Exercise aim:
From the line containing "The height and" to the end of the records below, both included, every line should be repeated exactly; pictures should be dropped.

Source material:
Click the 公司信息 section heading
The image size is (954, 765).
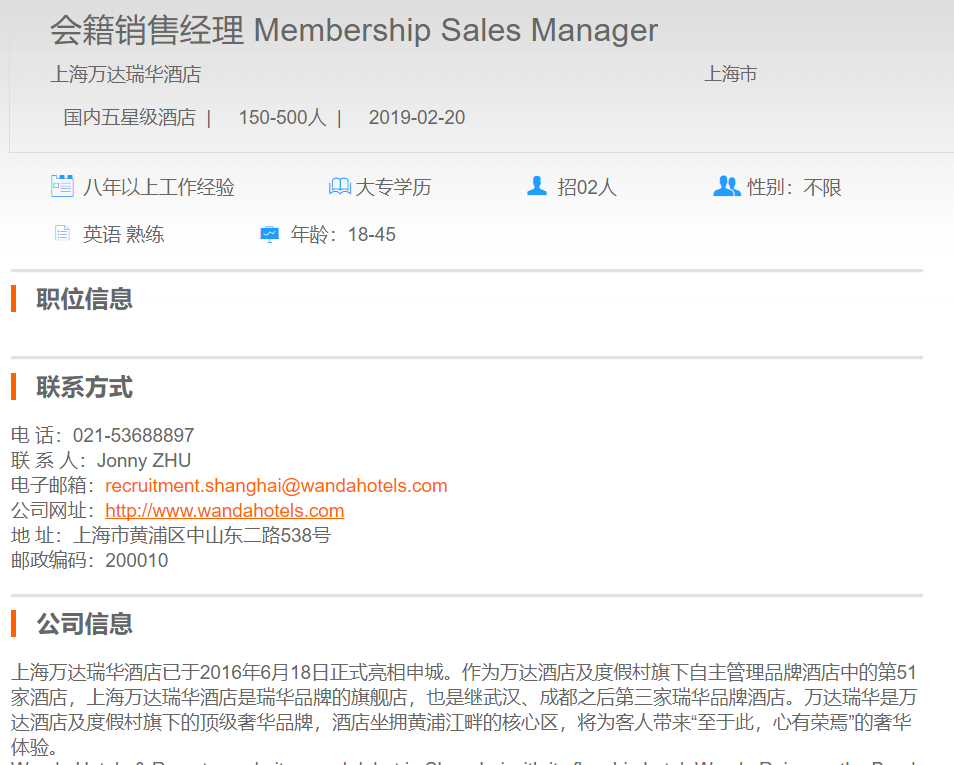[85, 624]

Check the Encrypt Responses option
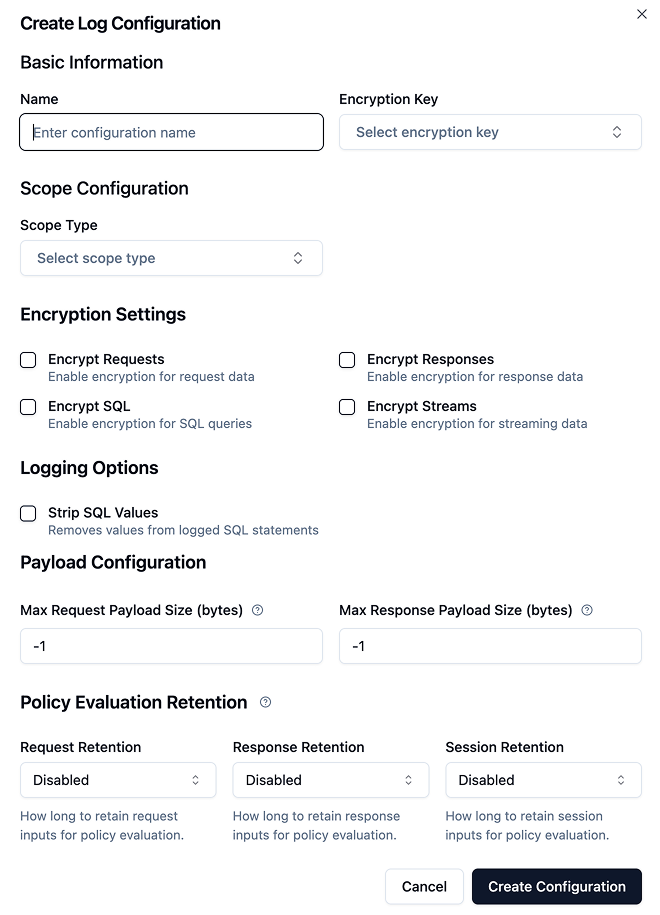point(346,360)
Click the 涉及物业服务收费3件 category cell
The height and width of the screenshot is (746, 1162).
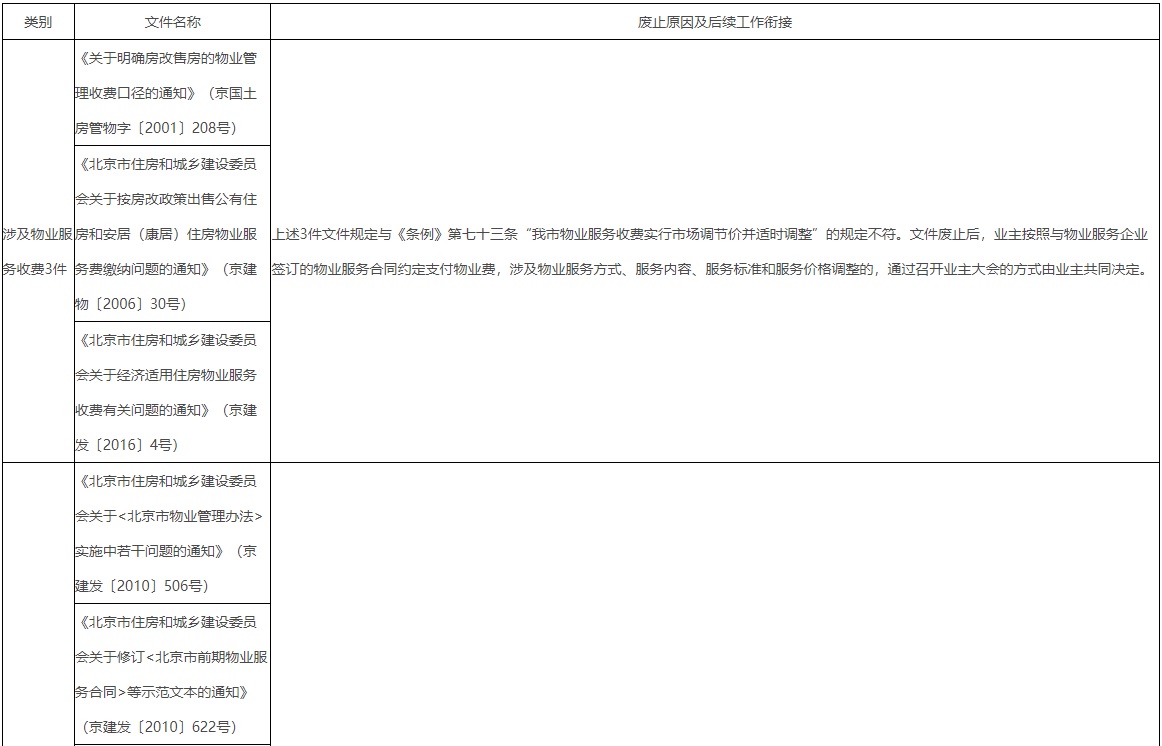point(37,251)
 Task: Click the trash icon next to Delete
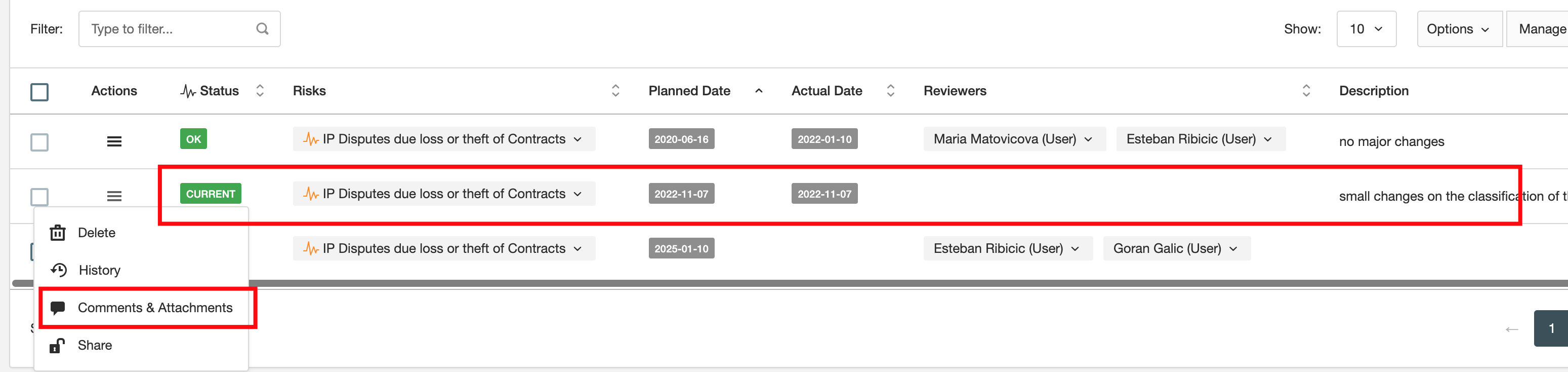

Response:
The height and width of the screenshot is (746, 1162).
point(37,251)
 Task: Click the trash icon next to Delete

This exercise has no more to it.